====== Excerpted text ======

Individuals with Sjögren’s syndrome appear to have imbalances in their oral and gut microbiota that can cause poor digestion and worsen symptoms such as reduced salivary flow leading to dry mouth. Yet, studies to date have produced variable results, meaning that some studies have found differences between individuals living with Sjögren’s and healthy controls, while others have not. A systematic review set out to synthesize existing data and support a more well-informed understanding about the link between Sjögren’s and gut health.
The review study, “Healthy Patients Are Not the Best Controls for Microbiome-Based Clinical Studies: Example of Sjögren’s Syndrome in a Systematic Review,” was published in the journal Frontiers in Immunology.
More and more research now supports the role of gut microbiota in both the immune system and brain health. Like any healthy ecosystem, the human microbiota consists of vast colonies of bacteria that live and work in harmony. That said, the health of the ecosystem depends on various factors such as one’s age, diet, exposure to microorganisms, antibiotic therapy and so forth. An imbalance in bacteria is known as dysbiosis and has been shown to trigger or worsen several health conditions, including inflammatory arthritic conditions such as Sjögren’s. However, it is unclear if microbiota imbalance is a consequence of or part of the underlying causes of Sjögren’s.
A team of researchers in France systematically reviewed published studies, from January 2000 through June 2020, that compared the oral and gut microbiota of Sjögren’s patients to a control group. These studies were primarily cohort studies, meaning that individuals with and without Sjögren’s were followed for a period of time. A total of 289 articles were retrieved from database searches, 45 studies were read in full, and 18 of them were included in the analysis. A total of 13 studies reported data on oral microbiota, four on gut microbiota, and one on both oral and gut microbiota.

====== Information ======

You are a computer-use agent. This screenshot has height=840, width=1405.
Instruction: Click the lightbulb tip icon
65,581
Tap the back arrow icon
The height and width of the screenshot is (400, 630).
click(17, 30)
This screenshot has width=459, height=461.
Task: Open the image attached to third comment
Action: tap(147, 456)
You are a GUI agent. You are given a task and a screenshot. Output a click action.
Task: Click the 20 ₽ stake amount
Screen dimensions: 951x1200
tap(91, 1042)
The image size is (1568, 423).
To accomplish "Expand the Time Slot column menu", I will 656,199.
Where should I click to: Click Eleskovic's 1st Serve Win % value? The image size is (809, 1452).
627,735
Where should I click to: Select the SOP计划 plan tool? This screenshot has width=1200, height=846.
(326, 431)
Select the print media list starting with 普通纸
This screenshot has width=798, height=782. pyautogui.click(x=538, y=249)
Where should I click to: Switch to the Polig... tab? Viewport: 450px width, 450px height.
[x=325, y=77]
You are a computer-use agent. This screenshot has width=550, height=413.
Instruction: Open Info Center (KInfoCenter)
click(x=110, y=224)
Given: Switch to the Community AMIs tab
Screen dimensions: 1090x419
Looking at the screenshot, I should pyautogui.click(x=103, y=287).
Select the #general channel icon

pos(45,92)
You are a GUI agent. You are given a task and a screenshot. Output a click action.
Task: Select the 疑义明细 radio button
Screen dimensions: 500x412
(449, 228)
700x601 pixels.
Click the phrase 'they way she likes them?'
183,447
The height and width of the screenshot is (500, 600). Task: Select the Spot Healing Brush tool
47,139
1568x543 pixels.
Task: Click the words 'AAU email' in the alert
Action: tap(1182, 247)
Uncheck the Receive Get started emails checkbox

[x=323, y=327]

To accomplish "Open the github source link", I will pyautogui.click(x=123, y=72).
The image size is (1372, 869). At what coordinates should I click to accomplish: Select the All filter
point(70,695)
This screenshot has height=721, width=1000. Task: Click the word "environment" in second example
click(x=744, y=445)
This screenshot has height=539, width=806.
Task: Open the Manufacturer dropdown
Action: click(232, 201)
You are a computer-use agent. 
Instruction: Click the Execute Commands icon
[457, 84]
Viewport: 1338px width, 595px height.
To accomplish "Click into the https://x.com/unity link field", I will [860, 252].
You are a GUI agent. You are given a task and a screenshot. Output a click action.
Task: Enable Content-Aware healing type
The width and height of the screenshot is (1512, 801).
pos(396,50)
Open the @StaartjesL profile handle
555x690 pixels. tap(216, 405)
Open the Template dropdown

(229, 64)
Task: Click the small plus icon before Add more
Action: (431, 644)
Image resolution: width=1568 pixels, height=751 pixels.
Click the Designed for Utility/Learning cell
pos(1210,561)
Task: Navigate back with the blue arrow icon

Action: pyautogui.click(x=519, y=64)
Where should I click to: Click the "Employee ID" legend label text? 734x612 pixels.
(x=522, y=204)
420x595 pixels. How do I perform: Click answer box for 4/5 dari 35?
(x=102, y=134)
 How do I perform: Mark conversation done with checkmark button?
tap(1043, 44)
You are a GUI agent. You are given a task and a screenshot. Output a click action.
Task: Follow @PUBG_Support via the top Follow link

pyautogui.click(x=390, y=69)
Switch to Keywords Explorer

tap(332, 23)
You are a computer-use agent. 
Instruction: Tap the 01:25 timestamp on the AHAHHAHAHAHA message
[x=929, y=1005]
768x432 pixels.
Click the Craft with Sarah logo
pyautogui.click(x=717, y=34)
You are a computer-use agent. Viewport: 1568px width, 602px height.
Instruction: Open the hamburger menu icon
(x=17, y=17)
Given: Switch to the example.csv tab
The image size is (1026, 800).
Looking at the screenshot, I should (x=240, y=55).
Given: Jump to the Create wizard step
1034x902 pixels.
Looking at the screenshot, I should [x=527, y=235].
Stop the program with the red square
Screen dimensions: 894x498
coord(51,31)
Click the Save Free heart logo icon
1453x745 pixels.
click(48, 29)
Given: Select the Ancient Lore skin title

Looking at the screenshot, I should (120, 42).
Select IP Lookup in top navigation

======

_Problem to work on_
Continue the article about Sjögren's syndrome and the oral and gut microbiota, starting right after its final sentence.

_Exercise result_
Combined, the 18 included studies had a sample of 330 Sjögren’s patients with information about their oral microbiota and 120 with data on their gut/fecal microbiota. On the other hand, the control group included healthy volunteers as well as people with sicca symptoms (dry mouth), but without a Sjögren’s diagnosis. The results were rather contradictory. Several studies reporting lower bacterial diversity in both oral and gut microbiota among Sjögren’s patients, while others found no differences between Sjögren’s patients and the control group.
Possible explanations include the fact that the researcher did not account for lifestyle factors such as smoking status, medication intake, and dental hygiene. Further, the sampling methods for microbiota varied. For instance, an oral sample could have been collected through either buccal swab, oral washing, or from either unstimulated or stimulated saliva. Additionally, methods of data analysis differed among the studies, and each includes their own strengths and limitation.
Despite the challenges mentioned above, researchers noted reduced salivary secretion explained more microbial changes, suggesting that dysbiosis is a consequence of and not the underlying cause of Sjögren’s. Further, the authors noted a strength of their review which is the inclusion of sicca patients who may be a more appropriate control group to assess the effect of Sjögren’s itself on microbiota, as it eliminates the effects of lower production and flow of saliva. The team also emphasized the importance of standardized methods for assessment to allow clearer conclusions to be drawn in future.